Saturday, September 01, 2007

Damnable Dawkins

A friend of mine lent me his copy of The God Delusion by Richard Dawkins. I'm about ninety pages in; I'm contemplating doing a full review for the school paper, but I felt the need to take some time to flush out some of my thoughts thus far.

Vox Day has already written a book, due out in February, which should expose Dawkins for the intellectual fraud that he is. Yes, he is a renowned evolutionary biologist, and perhaps he is deserving of such fame given his knowledge of his particular field. But it is very obvious that he understands nothing about religion. It's not just the lack of respect, or the seething smugness which emanates from every sentence; most intolerable is his failure to address any substantial claims made by those of us who are religious.

The book can be adumbrated thus: Dawkins notes that stupid and ignorant religious people believe such and such. Whereupon Dawkins notes how stupid and ignorant they are. Or, to put it to the tune of a modern pop travesty:

This is why I'm smart,
This is why I'm smart,
This is why, this is why,
This is why I'm smart.

I'm smart cause I'm a bright,
You ain't cause you not.
This is why, this is why,
This is why I'm smart.

Certain facets of religion may deserve dismissal and derision, but to brush over, say, proofs from Aquinas with a handful of trite phrases is intellectually embarrassing. Dawkins is handicapped by lacking the ability to comprehend the religious mind. He is literally unable to comprehend how anyone could believe in God, despite the fact that, throughout human history, such belief has been near ubiquitous. Yes, there was doubt, too. There always is. But Dawkins isn't even able to comprehend doubt because he can't understand faith.

Earlier in the book, Dawkins discusses the supposed divide between religion and science. As I've written before, there is no conflict between the two disciplines. Science is valuable to the religious person, though not essential; yet science is inadequate to answer life's probing questions. Dawkins, poor fellow, seems not to understand this. He asks: "What are these ultimate questions in whose presence religion is an honored guest and science must respectfully slink away?"

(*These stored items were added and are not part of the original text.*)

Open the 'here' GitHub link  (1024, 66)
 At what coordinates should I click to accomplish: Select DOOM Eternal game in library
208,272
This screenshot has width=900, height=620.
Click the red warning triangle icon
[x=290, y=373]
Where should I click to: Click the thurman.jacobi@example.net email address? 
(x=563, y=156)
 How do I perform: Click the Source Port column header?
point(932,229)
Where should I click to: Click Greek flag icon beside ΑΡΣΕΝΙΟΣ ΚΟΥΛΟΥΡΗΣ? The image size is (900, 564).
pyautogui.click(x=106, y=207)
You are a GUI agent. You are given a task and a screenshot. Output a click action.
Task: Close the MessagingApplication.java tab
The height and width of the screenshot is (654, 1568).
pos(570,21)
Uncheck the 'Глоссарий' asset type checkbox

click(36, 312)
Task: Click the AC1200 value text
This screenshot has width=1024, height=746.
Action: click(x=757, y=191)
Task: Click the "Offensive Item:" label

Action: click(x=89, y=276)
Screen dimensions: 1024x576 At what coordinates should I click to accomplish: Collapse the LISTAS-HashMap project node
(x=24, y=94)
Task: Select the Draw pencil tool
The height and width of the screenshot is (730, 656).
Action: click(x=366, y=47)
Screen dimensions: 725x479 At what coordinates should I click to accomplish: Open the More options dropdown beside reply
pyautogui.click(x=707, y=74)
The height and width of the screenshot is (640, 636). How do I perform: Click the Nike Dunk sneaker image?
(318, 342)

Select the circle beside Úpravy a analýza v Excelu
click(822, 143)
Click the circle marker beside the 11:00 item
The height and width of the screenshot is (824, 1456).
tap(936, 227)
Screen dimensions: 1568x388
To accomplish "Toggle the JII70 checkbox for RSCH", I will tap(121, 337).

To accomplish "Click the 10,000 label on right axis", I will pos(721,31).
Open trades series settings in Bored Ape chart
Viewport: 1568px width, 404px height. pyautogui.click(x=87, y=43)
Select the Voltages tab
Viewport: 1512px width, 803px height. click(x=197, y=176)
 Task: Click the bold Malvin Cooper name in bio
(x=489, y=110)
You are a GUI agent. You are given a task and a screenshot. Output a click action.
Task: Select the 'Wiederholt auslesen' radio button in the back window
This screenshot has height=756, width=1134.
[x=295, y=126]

One calls to mind Chesterton's quip: "No sceptical(sic) philosopher can ask any questions that may not equally be asked by a tired child on a hot afternoon." For the existentially autistic, such questions would be those that relate to the afterlife. Science is wholly unable, for instance, to determine if ultimate justice is meted out in the hereafter. Religion may not be able to answer such questions; but if they are to be answered, it will be theologians and philosophers, and not scientists, who will do so.

Later on, Dawkins addresses the miracle of the sun at Fatima. When tens of thousands of people confirm a miracle, even those who were initially very skeptical about the possibility of one, prudence, demands, one would think, at least a tepid agnosticism about the affair. Dawkins even admits: "It's not easy to explain how seventy thousand people could share the same hallucination." He nonetheless concludes, "But any of those apparent improbabilities [mass hallucination] is more probable than the alternative: that the Earth was yanked sideways in its orbit, and the solar system destroyed, with nobody outside Fatima noticing."

In other words, the miracle didn't happen because miracles don't. One is torn between admiration of such sincere faith and disgust at such blatant disregard for one's fellow man, and his, often religious, experience.

I hope the book gets better, but it's not hard to see why Vox placed him in the unholy trinity of irrational atheists after reading the first 90 pages. Surely atheists can do better than Richard Dawkins.


troutsky said...

I admire your intellectual curiosity but don't try Sam Harris.Faith is not shaken by a book and the nuetrality needed for a close reading not possible in this area.

A Wiser Man Than I said...

I might read one of Daniel Dennet's books. He seems less smug and less ignorant than both Harris and Dawkins.

It shouldn't be that unreasonable to hope for decent atheist apologetics--my term. I mean, you can disagree with Chesterton and Lewis without thinking that they are huge pricks. I'm not sure the same can be said for Dawkins.